移行計画の横にある Options メニュー をクリックし、Migration で以下のいずれかのオプションを選択します。
- ステージ は、アプリケーションを停止せずにデータをソースクラスターからターゲットクラスターにコピーします。
Cutover はソースクラスターのトランザクションを停止し、リソースをターゲットクラスターに移動します。
オプション: Cutover migration ダイアログで、移行時にソースクラスターで Halt トランザクションを消去できます。
State は、選択した永続ボリューム要求 (PVC) をコピーします。
重要状態の移行を使用して、クラスター間で namespace を移行しないでください。

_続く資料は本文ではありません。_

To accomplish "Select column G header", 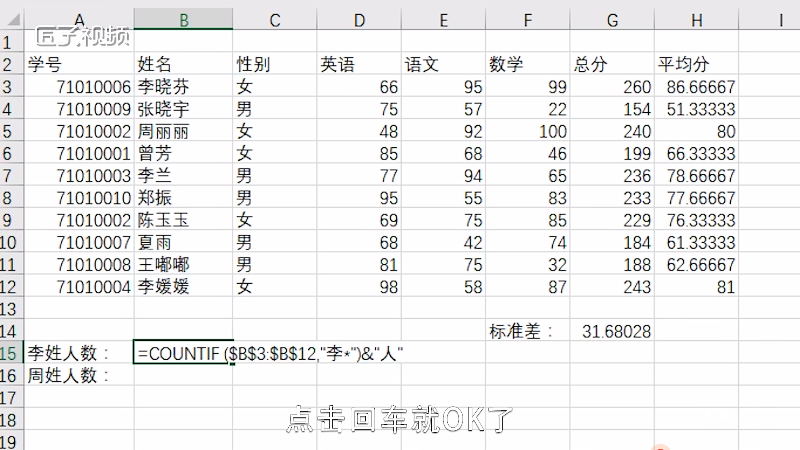I will [612, 19].
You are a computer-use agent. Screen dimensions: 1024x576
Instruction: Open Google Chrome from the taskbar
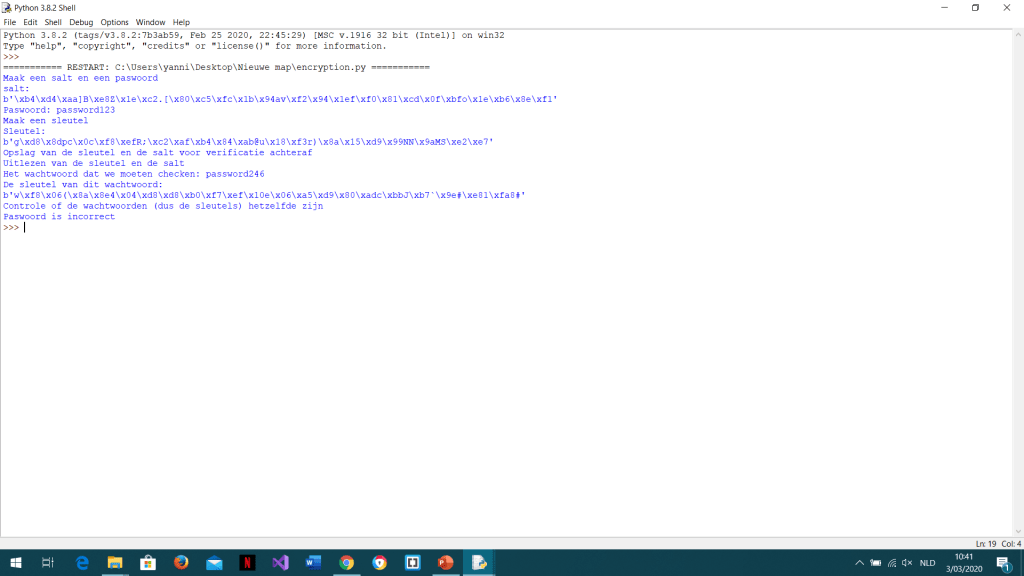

代わりにステージまたはカットオーバー移行を使用してください。
- State migration ダイアログで 1 つ以上の PVC を選択し、Migrate をクリックします。
移行が完了したら、アプリケーションが OpenShift Container Platform Web コンソールで正常に移行されていることを確認します。
-
Home
Projects をクリックします。 - 移行されたプロジェクトをクリックしてそのステータスを表示します。
- Routes セクションで Location をクリックし、アプリケーションが機能していることを確認します (該当する場合)。
-
Workloads
Pods をクリックし、Pod が移行した namespace で実行されていることを確認します。 -
Storage
Persistent volumes をクリックして、移行した永続ボリュームが正常にプロビジョニングされていることを確認します。